Lines from the first one down to the one containing "Task: Expand the ADD KEY dropdown" in the data below are the only ones needed; please return them exactly, both ends included.

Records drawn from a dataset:
•••
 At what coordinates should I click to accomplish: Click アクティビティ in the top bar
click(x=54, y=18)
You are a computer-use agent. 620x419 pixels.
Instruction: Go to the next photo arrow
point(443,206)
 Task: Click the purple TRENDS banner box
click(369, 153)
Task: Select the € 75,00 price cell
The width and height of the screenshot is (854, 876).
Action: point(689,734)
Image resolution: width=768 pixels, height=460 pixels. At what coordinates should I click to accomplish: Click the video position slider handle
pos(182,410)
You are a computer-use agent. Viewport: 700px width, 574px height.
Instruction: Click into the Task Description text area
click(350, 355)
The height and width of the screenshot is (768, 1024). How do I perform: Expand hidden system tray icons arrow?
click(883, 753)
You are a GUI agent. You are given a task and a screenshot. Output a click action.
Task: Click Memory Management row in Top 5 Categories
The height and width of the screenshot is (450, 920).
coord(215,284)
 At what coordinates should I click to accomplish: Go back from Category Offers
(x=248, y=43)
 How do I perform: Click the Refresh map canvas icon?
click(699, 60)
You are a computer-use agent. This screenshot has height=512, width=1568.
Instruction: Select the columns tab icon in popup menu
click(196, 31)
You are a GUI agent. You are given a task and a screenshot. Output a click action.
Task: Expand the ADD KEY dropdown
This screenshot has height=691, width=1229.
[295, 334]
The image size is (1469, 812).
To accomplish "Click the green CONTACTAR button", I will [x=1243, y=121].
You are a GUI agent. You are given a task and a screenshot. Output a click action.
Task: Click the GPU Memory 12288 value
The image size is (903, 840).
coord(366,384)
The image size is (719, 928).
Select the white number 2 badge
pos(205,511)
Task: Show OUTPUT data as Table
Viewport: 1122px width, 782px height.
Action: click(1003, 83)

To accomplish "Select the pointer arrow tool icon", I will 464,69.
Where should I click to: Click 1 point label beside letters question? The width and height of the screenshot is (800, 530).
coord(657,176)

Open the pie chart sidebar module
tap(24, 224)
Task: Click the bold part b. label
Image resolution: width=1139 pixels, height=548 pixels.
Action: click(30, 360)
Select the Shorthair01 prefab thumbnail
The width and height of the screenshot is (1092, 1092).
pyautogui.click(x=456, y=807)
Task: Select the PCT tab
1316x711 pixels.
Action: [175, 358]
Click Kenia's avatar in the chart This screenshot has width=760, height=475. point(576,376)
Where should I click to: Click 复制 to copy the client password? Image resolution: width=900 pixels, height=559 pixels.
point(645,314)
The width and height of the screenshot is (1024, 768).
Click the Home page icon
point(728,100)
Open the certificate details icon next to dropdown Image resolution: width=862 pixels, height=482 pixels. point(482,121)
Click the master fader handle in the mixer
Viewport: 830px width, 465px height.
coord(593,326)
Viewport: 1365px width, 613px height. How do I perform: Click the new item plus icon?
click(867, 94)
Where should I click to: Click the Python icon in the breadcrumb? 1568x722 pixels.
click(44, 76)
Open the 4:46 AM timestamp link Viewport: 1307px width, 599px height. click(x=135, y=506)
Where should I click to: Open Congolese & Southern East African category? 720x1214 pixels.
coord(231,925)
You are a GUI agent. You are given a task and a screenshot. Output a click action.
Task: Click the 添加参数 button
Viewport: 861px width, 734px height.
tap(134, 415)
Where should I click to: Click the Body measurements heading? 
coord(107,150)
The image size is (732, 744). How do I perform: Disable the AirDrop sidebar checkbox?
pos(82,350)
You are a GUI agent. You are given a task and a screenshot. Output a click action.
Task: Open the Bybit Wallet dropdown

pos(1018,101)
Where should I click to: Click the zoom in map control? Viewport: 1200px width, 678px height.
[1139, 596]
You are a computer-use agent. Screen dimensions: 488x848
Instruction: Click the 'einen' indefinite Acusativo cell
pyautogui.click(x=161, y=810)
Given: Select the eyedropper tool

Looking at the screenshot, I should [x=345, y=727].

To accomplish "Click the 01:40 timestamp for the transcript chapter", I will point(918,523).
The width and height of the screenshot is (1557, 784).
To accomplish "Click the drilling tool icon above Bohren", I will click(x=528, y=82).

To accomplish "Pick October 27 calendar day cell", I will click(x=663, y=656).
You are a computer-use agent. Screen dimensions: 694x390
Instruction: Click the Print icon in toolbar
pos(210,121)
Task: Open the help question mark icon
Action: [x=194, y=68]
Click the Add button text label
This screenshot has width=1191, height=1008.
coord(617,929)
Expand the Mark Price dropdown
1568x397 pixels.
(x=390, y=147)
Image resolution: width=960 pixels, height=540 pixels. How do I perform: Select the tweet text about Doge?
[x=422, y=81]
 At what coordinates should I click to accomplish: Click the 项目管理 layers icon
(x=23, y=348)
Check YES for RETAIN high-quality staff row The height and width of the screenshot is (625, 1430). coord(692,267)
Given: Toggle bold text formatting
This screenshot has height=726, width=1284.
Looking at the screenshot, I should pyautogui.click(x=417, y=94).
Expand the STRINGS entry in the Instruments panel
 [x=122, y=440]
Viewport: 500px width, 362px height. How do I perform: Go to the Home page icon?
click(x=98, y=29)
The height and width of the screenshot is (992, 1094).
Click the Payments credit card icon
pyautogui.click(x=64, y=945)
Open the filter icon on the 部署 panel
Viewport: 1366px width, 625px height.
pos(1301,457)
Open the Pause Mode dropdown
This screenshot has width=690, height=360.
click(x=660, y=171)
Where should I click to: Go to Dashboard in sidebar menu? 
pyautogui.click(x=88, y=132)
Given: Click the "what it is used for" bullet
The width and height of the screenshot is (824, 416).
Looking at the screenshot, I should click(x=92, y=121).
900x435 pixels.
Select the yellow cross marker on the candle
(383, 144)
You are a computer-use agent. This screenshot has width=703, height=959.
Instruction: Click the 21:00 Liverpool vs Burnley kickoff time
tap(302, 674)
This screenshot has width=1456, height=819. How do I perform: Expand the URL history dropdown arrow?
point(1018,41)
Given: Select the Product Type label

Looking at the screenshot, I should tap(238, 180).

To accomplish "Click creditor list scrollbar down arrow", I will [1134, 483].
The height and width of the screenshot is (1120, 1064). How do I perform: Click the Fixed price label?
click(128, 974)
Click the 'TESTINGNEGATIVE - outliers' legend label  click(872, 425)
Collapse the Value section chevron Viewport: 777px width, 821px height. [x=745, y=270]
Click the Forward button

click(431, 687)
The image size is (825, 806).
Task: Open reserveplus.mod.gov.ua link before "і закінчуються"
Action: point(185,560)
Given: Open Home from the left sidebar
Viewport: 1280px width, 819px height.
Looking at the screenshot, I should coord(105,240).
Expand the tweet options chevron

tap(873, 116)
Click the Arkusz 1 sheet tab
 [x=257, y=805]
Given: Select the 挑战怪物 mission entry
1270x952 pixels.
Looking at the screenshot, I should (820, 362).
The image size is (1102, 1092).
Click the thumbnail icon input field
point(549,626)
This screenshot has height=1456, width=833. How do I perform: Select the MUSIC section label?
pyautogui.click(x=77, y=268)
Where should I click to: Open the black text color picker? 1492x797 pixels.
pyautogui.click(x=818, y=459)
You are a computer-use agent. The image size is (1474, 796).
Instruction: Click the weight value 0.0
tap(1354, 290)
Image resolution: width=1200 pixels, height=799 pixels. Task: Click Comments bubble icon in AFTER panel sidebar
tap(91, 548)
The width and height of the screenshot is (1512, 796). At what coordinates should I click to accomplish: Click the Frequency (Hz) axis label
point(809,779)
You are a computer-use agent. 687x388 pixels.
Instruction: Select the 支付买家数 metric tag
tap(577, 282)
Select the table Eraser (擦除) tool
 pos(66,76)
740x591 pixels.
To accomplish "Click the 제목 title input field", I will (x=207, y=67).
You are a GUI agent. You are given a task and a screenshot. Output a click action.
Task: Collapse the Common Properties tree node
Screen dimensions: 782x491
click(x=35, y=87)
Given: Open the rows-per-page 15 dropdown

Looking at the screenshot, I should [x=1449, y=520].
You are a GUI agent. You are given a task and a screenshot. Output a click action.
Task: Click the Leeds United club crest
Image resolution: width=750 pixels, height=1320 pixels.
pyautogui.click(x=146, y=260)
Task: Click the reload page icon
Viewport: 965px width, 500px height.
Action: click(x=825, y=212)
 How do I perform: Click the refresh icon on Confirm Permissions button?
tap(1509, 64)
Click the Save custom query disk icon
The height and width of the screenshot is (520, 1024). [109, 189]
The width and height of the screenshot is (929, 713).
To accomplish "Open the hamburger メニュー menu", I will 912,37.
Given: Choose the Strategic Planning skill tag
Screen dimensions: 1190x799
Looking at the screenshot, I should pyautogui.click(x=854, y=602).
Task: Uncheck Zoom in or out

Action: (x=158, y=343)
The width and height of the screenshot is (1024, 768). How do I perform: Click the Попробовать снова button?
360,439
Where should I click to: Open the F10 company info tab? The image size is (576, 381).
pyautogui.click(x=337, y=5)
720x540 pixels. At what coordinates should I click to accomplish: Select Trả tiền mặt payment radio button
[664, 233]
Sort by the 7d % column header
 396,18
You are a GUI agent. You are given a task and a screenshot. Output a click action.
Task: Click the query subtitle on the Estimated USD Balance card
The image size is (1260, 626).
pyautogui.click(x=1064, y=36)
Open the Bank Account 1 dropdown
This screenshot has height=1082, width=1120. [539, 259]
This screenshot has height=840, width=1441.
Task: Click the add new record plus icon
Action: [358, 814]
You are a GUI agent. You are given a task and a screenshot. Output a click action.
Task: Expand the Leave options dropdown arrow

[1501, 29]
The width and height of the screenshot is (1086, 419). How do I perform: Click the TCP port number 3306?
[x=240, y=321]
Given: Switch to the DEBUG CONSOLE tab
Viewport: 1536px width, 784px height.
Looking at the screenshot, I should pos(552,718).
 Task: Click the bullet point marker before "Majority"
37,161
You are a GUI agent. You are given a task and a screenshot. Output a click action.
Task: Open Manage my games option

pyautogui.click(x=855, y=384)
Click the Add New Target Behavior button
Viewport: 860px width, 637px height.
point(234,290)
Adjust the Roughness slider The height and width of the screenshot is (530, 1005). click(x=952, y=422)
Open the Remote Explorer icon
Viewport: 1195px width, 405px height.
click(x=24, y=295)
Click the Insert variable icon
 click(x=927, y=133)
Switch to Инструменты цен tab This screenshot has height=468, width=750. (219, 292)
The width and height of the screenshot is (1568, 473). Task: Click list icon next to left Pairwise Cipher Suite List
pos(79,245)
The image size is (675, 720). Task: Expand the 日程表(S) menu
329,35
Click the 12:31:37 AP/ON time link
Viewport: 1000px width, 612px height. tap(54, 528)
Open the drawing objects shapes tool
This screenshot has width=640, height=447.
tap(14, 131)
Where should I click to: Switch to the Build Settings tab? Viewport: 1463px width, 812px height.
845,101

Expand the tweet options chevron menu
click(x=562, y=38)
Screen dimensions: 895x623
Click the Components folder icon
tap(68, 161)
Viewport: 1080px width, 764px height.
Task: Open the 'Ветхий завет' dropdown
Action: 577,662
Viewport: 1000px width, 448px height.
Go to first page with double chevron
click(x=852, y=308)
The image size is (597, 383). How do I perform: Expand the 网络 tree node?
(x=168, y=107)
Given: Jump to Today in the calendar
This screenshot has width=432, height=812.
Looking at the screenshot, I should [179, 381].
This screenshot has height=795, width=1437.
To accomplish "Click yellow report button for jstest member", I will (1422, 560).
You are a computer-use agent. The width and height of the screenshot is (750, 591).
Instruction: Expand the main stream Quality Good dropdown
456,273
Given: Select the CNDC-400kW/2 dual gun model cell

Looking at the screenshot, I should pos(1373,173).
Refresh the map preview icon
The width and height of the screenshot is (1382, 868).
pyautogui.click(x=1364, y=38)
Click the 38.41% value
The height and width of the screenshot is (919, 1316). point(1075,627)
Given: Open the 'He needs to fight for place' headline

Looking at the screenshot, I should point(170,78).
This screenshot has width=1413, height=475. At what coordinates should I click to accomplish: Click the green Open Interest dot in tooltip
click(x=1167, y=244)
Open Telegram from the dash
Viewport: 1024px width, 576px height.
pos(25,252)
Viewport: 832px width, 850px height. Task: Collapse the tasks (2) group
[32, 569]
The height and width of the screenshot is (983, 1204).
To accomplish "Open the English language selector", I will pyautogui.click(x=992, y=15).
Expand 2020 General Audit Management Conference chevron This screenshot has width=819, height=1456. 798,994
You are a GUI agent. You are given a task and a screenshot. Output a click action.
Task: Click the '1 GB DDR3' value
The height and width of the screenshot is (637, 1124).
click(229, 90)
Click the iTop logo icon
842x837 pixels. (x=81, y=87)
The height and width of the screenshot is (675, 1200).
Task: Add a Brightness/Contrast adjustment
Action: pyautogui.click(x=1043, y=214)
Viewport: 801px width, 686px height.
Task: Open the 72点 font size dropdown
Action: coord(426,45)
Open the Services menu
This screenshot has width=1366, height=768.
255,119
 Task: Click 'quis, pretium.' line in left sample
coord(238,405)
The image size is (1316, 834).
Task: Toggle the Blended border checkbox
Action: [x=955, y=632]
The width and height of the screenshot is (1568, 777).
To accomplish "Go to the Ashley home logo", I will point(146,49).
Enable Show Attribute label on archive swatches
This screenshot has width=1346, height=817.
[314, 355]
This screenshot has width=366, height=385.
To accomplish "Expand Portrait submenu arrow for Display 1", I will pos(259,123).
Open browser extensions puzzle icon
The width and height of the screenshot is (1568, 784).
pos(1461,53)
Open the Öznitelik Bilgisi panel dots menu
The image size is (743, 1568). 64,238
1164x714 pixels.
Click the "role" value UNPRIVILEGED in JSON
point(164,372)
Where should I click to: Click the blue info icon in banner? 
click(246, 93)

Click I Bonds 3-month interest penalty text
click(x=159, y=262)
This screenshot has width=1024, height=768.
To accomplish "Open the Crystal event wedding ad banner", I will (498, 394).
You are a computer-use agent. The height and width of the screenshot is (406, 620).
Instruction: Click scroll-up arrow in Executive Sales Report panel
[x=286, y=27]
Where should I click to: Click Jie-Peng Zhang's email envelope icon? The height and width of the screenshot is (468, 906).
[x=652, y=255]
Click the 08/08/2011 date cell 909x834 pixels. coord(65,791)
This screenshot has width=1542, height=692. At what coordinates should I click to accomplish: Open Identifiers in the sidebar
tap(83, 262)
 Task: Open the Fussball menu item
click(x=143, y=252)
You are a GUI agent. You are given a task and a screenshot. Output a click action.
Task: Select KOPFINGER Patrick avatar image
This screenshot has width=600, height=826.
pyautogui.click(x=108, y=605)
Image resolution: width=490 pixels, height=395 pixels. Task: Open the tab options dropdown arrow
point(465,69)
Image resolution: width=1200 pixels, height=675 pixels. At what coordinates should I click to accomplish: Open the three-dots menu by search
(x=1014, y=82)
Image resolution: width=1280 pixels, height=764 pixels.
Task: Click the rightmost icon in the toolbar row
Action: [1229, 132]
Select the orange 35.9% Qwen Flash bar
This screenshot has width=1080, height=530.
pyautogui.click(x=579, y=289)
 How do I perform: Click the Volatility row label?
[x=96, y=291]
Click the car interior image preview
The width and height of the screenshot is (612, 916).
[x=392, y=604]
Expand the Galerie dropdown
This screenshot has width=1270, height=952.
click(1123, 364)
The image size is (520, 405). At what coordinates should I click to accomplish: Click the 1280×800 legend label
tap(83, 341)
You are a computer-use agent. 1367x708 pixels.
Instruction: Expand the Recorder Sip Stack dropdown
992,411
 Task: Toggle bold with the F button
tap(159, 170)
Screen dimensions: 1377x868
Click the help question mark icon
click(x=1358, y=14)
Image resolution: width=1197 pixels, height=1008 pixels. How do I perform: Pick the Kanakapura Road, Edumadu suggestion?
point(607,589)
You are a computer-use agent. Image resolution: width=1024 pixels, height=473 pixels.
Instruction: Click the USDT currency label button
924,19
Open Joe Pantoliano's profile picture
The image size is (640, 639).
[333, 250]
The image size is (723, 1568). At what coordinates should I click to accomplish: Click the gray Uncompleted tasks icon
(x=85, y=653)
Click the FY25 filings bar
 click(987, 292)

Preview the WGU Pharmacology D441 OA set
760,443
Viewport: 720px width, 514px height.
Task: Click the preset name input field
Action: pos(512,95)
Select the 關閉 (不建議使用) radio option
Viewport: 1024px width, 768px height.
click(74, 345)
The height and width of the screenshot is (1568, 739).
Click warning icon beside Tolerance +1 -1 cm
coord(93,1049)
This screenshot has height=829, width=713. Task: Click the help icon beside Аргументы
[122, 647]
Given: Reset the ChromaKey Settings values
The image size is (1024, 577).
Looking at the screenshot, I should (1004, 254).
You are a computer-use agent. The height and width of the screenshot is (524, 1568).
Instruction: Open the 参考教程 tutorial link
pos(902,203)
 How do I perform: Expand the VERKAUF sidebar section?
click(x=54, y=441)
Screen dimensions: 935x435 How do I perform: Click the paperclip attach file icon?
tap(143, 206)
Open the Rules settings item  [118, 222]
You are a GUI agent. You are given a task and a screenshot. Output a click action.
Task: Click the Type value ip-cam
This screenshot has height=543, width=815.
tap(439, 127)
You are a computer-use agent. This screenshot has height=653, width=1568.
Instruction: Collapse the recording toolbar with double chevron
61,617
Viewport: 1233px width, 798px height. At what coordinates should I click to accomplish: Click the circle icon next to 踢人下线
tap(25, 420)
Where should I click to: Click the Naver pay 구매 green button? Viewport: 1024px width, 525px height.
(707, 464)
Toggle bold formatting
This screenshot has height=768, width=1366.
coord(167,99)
•••
### ANSWER TO THIS PROBLEM
 At what coordinates should I click to accomplish: Click アクティビティ in the top bar
click(x=54, y=18)
You are a computer-use agent. 620x419 pixels.
Instruction: Go to the next photo arrow
point(443,206)
 Task: Click the purple TRENDS banner box
click(369, 153)
Task: Select the € 75,00 price cell
The width and height of the screenshot is (854, 876).
Action: point(689,734)
Image resolution: width=768 pixels, height=460 pixels. At what coordinates should I click to accomplish: Click the video position slider handle
pos(182,410)
You are a computer-use agent. Viewport: 700px width, 574px height.
Instruction: Click into the Task Description text area
click(350, 355)
The height and width of the screenshot is (768, 1024). How do I perform: Expand hidden system tray icons arrow?
click(883, 753)
You are a GUI agent. You are given a task and a screenshot. Output a click action.
Task: Click Memory Management row in Top 5 Categories
The height and width of the screenshot is (450, 920).
coord(215,284)
 At what coordinates should I click to accomplish: Go back from Category Offers
(x=248, y=43)
 How do I perform: Click the Refresh map canvas icon?
click(699, 60)
You are a computer-use agent. This screenshot has height=512, width=1568.
Instruction: Select the columns tab icon in popup menu
click(196, 31)
You are a GUI agent. You are given a task and a screenshot. Output a click action.
Task: Expand the ADD KEY dropdown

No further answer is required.